June 16th, 2009 by Sam Collins in Twenty20 World Cup

So England’s Twenty20 campaign is over with more questions than answers. Did they really expect to win this tournament with a specialist wicketkeeper batting at six? Why did Paul Collingwood choose to bat first at the Oval when rain was so clearly going to play a part in the match? Does Collingwood even warrant a place in England’s best XI? Yet the public mood after England’s exit to West Indies was one of sympathy, not uproar. England had been hard done by. To their fans England had not lost because they didn’t score enough runs, or because they couldn’t bowl the right lengths or set the right fields when it mattered. No, their defeat to the West Indies exposed a flaw in the way this format copes with rain.
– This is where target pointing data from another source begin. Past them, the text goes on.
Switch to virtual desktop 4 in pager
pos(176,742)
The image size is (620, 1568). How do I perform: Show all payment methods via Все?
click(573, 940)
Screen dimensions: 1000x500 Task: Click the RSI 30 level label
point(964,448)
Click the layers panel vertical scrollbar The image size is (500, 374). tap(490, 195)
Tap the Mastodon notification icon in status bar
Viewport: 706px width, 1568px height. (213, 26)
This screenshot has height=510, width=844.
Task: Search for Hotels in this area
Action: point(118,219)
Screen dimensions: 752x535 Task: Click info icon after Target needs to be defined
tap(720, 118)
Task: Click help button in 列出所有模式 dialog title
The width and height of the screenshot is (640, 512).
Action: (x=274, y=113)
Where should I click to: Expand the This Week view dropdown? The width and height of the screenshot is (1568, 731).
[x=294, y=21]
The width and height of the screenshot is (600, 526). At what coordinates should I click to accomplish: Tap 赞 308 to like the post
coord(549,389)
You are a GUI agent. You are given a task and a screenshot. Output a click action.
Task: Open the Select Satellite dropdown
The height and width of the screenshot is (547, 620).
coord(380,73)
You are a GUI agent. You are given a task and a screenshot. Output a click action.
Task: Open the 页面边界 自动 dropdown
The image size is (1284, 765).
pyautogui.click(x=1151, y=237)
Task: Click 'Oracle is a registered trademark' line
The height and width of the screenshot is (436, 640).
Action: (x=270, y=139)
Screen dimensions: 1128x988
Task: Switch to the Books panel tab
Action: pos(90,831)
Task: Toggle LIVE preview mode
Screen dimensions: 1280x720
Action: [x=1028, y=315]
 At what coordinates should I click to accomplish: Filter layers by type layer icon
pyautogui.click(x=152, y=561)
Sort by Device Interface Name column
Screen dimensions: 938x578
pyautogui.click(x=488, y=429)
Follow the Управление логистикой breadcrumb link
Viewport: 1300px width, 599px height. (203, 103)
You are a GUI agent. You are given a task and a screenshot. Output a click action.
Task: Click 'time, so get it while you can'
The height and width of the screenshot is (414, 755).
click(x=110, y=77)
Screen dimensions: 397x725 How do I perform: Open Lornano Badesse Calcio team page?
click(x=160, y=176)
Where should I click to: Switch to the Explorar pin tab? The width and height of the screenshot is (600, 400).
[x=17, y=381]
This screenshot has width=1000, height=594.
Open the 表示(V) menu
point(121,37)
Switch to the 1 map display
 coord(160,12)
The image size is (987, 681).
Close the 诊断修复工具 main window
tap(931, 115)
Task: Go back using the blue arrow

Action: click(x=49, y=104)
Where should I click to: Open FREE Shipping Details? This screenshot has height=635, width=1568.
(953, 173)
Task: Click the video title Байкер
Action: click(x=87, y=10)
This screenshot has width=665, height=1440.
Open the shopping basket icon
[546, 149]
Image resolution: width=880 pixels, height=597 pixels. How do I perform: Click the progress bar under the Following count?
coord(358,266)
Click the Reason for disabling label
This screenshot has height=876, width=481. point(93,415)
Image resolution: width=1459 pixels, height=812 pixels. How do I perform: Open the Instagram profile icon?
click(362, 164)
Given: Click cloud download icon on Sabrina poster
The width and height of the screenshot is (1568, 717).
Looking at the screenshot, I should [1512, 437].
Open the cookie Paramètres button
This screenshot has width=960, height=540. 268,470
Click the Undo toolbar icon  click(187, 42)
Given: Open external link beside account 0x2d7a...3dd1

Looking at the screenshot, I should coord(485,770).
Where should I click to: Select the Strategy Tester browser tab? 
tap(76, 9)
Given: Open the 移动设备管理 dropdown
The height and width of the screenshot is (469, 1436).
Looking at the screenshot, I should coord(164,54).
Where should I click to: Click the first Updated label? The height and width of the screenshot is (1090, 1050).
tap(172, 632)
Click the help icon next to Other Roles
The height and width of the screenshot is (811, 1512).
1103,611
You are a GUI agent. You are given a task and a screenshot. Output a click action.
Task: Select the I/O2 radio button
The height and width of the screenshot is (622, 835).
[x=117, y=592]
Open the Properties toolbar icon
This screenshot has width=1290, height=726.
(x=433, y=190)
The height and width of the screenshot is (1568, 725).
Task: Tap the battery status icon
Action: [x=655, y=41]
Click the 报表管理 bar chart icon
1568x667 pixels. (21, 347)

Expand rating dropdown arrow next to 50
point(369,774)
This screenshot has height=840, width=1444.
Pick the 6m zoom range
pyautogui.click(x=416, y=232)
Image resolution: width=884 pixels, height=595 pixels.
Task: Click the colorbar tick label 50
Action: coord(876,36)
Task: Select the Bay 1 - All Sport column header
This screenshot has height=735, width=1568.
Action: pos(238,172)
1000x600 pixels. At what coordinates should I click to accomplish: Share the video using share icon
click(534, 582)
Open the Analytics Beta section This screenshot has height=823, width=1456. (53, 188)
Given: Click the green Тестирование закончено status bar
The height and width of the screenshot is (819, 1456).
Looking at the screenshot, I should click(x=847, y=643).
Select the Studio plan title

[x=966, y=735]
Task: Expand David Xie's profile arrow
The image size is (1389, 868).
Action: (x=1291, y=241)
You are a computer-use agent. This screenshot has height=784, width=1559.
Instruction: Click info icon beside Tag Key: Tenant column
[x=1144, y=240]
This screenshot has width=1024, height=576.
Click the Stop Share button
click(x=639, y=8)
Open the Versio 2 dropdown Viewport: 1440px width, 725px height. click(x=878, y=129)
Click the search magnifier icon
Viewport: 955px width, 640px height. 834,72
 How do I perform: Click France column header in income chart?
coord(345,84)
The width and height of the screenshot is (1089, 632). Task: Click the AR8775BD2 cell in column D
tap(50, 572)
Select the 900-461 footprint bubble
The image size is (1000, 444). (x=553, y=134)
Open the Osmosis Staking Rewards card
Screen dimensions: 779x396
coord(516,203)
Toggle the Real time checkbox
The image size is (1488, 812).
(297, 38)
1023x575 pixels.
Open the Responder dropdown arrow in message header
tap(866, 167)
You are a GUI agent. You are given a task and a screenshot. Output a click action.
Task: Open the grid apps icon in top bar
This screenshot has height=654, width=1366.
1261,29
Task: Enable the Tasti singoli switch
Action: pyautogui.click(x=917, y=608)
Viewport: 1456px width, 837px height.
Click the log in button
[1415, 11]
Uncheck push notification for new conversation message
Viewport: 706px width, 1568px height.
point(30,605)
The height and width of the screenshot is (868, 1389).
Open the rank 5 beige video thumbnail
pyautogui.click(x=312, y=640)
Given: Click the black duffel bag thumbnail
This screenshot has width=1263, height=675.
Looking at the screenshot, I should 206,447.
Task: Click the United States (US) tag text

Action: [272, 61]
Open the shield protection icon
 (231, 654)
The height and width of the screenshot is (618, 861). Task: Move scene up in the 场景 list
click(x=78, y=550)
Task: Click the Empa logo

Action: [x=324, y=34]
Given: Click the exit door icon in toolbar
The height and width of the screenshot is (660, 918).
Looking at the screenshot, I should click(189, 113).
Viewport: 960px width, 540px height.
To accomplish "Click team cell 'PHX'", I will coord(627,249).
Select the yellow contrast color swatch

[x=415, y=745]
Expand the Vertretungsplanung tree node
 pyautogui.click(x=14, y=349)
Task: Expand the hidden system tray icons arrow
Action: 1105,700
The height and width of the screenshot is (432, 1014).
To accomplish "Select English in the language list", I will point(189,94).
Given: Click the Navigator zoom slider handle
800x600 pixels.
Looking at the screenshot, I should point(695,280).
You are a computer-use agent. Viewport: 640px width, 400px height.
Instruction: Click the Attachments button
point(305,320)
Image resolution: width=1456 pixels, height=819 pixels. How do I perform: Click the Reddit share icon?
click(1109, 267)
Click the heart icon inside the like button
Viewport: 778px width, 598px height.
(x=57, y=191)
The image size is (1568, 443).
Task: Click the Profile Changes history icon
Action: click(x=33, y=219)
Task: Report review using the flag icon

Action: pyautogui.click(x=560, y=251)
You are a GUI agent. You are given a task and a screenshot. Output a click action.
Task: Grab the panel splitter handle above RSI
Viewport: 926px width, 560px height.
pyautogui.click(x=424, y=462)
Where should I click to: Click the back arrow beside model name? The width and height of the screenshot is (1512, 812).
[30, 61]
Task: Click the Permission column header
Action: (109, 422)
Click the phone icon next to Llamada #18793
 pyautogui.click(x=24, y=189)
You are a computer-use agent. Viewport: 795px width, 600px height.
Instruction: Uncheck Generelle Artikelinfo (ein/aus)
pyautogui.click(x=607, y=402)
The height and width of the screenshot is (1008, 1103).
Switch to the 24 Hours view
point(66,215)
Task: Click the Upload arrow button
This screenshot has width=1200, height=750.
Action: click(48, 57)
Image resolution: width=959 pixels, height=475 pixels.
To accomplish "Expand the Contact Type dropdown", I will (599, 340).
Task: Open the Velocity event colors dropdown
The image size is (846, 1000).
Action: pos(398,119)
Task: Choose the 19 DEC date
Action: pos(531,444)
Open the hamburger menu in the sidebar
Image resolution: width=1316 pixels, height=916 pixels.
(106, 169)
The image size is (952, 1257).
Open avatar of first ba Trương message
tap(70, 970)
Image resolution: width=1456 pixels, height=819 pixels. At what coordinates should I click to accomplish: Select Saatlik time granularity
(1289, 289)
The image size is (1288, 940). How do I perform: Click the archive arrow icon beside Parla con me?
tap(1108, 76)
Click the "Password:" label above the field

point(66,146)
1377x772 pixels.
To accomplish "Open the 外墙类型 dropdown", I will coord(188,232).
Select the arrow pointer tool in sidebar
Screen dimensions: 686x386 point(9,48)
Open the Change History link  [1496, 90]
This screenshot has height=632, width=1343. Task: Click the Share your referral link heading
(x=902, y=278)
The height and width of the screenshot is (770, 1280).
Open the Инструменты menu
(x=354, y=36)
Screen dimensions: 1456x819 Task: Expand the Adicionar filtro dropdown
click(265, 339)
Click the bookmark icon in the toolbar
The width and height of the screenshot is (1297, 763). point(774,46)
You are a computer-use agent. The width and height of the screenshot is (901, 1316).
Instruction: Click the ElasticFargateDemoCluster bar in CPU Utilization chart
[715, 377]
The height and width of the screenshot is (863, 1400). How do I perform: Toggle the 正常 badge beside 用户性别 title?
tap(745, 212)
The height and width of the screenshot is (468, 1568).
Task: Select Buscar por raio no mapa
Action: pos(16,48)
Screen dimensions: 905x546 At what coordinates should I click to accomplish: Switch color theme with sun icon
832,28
Statistics back up the perceived misfortune. Of the 22 matches played in the tournament so far, this was only the third match to be affected by rain, and the first to be decided by the Duckworth-Lewis method. Go back further, and England are even unluckier – in the entire history of international Twenty20 (114 matches to be precise before today’s super-eights games), D/L had previously decided only three games. Of those, Sri Lanka were halted by the weather pursuing New Zealand’s total back in 2006, but perhaps mindful of the threat of the weather were well ahead of the D/L rate, and the other two matches involved minnows.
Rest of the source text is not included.